■ **WRITTEN EXERCISE**: Render the lines below, starting with the line that contains "Image resolution: width=902" and continuing through the line that contains "Looking at the screenshot, I should pos(1292,225).", as a Markdown table with the columns Number and Line, omitting blank lines.

--- start ---

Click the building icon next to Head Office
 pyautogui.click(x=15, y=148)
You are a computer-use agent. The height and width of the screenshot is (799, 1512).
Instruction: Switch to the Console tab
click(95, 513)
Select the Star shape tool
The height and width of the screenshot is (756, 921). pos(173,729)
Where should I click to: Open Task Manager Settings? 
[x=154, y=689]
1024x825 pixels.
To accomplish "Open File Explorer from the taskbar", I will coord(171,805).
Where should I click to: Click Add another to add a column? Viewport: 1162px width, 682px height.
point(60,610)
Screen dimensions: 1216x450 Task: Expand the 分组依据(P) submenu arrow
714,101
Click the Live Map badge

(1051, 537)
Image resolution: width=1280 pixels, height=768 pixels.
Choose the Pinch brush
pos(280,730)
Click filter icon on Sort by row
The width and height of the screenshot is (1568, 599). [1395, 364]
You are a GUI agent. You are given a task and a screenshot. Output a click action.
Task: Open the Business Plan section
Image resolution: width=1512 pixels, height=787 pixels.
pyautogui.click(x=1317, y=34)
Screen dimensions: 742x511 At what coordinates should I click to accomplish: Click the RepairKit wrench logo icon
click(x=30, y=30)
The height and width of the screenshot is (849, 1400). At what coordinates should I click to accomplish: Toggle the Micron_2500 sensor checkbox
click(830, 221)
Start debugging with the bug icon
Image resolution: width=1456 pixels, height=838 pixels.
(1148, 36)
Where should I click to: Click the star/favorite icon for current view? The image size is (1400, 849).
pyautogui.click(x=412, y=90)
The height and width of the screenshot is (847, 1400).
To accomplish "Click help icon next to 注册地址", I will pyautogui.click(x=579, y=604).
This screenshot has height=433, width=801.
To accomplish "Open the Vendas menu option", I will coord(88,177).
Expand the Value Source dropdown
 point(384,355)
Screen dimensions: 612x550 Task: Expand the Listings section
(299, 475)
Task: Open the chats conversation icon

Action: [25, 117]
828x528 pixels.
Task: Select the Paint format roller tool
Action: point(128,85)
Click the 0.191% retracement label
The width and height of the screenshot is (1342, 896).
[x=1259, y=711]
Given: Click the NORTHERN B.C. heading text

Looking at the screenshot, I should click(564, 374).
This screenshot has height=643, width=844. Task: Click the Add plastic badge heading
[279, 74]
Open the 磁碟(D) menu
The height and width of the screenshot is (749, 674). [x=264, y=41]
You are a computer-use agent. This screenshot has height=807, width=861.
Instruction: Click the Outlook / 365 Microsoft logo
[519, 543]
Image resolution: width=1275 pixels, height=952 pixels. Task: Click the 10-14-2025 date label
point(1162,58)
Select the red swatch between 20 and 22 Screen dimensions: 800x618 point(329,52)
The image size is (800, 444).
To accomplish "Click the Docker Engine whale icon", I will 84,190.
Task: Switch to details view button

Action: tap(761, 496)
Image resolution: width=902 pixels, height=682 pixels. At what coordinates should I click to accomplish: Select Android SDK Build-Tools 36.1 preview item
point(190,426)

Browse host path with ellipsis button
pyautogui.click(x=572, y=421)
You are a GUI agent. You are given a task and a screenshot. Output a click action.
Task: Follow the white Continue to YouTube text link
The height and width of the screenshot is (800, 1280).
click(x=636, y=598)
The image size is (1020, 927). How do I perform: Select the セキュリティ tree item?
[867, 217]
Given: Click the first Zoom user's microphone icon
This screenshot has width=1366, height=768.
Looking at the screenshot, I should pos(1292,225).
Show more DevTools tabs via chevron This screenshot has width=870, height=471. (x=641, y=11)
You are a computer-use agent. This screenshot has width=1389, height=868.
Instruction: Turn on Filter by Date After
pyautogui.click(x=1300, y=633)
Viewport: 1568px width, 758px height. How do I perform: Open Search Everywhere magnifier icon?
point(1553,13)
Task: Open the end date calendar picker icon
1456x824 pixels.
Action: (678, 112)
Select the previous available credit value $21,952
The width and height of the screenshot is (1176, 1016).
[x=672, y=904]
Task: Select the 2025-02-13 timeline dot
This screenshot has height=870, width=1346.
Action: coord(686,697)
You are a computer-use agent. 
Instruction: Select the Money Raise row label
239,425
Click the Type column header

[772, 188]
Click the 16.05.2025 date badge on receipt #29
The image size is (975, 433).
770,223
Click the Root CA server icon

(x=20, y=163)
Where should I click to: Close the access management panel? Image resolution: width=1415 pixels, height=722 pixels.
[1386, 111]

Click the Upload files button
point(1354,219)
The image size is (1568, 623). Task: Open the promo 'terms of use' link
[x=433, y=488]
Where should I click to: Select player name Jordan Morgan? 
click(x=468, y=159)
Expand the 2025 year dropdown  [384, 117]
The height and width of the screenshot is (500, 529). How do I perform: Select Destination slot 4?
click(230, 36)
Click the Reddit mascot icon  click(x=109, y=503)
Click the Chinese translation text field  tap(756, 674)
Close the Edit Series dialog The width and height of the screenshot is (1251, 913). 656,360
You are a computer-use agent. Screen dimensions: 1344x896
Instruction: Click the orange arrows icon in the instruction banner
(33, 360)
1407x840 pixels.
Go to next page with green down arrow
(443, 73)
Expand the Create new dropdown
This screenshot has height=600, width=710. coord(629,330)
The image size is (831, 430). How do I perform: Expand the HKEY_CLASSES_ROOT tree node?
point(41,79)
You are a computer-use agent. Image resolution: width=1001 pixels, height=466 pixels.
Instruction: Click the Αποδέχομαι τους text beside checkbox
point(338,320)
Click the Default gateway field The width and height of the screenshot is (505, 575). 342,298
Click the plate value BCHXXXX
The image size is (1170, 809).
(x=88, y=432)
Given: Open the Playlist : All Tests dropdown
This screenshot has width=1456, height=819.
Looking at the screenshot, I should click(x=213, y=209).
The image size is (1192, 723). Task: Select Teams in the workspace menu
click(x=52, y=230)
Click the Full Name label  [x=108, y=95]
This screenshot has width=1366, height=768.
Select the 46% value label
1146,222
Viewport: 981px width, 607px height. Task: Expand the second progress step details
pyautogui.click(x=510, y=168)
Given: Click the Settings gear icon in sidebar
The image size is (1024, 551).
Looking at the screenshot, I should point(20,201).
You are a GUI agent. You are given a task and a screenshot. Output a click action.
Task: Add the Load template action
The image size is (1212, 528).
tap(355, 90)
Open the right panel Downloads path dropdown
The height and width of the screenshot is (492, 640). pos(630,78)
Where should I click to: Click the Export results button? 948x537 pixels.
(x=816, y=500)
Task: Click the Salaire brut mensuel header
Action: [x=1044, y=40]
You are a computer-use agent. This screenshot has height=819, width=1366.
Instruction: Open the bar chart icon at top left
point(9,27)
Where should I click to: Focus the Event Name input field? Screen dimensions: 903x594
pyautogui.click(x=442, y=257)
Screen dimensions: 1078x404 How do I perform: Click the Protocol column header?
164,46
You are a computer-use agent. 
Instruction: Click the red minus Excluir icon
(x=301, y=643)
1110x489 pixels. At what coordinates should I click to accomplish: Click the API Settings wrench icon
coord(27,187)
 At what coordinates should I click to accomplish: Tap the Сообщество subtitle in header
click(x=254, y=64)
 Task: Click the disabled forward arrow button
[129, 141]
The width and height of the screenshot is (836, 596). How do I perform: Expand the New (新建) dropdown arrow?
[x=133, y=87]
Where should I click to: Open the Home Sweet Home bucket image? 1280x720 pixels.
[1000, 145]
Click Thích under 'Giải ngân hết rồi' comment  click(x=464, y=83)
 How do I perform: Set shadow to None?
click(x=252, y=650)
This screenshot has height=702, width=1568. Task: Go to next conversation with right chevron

--- end ---

■ **EXERCISE OUTPUT**:
| Number | Line |
|---|---|
| 1 | Image resolution: width=902 pixels, height=682 pixels. At what coordinates should I click to accomplish: Select Android SDK Build-Tools 36.1 preview item |
| 2 | point(190,426) |
| 3 | Browse host path with ellipsis button |
| 4 | pyautogui.click(x=572, y=421) |
| 5 | You are a GUI agent. You are given a task and a screenshot. Output a click action. |
| 6 | Task: Follow the white Continue to YouTube text link |
| 7 | The height and width of the screenshot is (800, 1280). |
| 8 | click(x=636, y=598) |
| 9 | The image size is (1020, 927). How do I perform: Select the セキュリティ tree item? |
| 10 | [867, 217] |
| 11 | Given: Click the first Zoom user's microphone icon |
| 12 | This screenshot has width=1366, height=768. |
| 13 | Looking at the screenshot, I should pos(1292,225). |